I imagine that this discussion has taken place in many college mythology classes. While my students were sharing their ideas about how particular scenes did or did not demonstrate that Oedipus was prone to personality traits such as “arrogance” or “stubbornness,” I was struck by how difficult it is for us to talk about making mistakes or even correcting mistakes as normal human behavior.
We tend to think of error in relation to the perpetrator/victim binary. If I’ve made some type of mistake, it’s either because I’ve done something blameworthy (e.g., “I didn’t pay attention”) or because I’m a victim of circumstance (e.g., “I misheard your directions because the traffic was too loud”). Another problem with this binary is that whenever we need to change course in some way, we are potentially involved in a battle of wills, a win/lose blame game.

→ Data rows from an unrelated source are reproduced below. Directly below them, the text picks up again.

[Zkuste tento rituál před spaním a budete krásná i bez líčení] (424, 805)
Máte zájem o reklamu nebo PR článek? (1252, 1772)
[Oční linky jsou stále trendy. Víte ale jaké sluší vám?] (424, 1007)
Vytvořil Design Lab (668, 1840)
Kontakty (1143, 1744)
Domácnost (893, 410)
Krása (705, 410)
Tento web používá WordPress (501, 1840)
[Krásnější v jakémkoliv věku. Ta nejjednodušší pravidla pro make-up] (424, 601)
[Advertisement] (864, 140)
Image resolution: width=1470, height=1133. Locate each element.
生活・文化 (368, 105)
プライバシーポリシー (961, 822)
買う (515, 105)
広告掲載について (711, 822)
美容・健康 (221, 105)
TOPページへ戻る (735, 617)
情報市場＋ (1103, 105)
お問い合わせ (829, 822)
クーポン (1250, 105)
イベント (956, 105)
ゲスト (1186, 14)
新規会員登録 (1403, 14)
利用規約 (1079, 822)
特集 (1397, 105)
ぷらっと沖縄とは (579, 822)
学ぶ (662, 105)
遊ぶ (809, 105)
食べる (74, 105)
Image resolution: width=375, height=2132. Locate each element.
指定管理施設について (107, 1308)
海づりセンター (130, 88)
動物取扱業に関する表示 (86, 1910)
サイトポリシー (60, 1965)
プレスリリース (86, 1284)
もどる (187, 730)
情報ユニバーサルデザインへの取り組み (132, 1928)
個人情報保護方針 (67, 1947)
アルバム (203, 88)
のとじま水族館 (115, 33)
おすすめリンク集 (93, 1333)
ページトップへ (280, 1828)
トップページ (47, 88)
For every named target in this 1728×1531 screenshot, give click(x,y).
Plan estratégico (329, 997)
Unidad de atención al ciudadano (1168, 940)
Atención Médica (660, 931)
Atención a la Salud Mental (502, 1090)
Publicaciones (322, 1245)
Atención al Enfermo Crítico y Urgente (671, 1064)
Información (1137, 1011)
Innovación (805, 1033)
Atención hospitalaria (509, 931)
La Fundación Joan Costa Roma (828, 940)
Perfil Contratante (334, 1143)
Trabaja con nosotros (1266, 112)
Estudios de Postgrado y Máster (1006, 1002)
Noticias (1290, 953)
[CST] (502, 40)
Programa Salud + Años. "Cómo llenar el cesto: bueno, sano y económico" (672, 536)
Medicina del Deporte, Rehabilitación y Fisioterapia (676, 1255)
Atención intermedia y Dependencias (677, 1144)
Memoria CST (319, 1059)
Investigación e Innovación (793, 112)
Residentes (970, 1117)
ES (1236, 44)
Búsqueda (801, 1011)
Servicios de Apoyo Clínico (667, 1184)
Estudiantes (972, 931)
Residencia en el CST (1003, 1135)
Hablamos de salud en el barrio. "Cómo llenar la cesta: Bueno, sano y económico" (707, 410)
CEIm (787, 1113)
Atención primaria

As teachers, we are supposed to be helping students learn new things, and they are supposed be learning by making mistakes and revising their work and their thinking. The idea that one learns through failure is a commonplace. We know we should try being kind when pointing out mistakes to students or when asking them to change their ways of thinking. What happens in this formulation though if we balance such learning gains against the students’ potential loss of face? I don’t have the power to magically nullify emotional effects of face loss even if I don’t explicitly call something a mistake or an error, but I do know that saving face, feeling in control and respected, is strong human need.
This little 4×4 cannot resolve the psychological stress generated by the right/wrong, victim/perpetrator binary embedded in acknowledging and learning from mistakes. Heck, a tragic play could only begin to make the dilemma visible to its audience. Still, I think it’s good to think about the risks students take when trying out new ways of thinking and expressing themselves in our classes.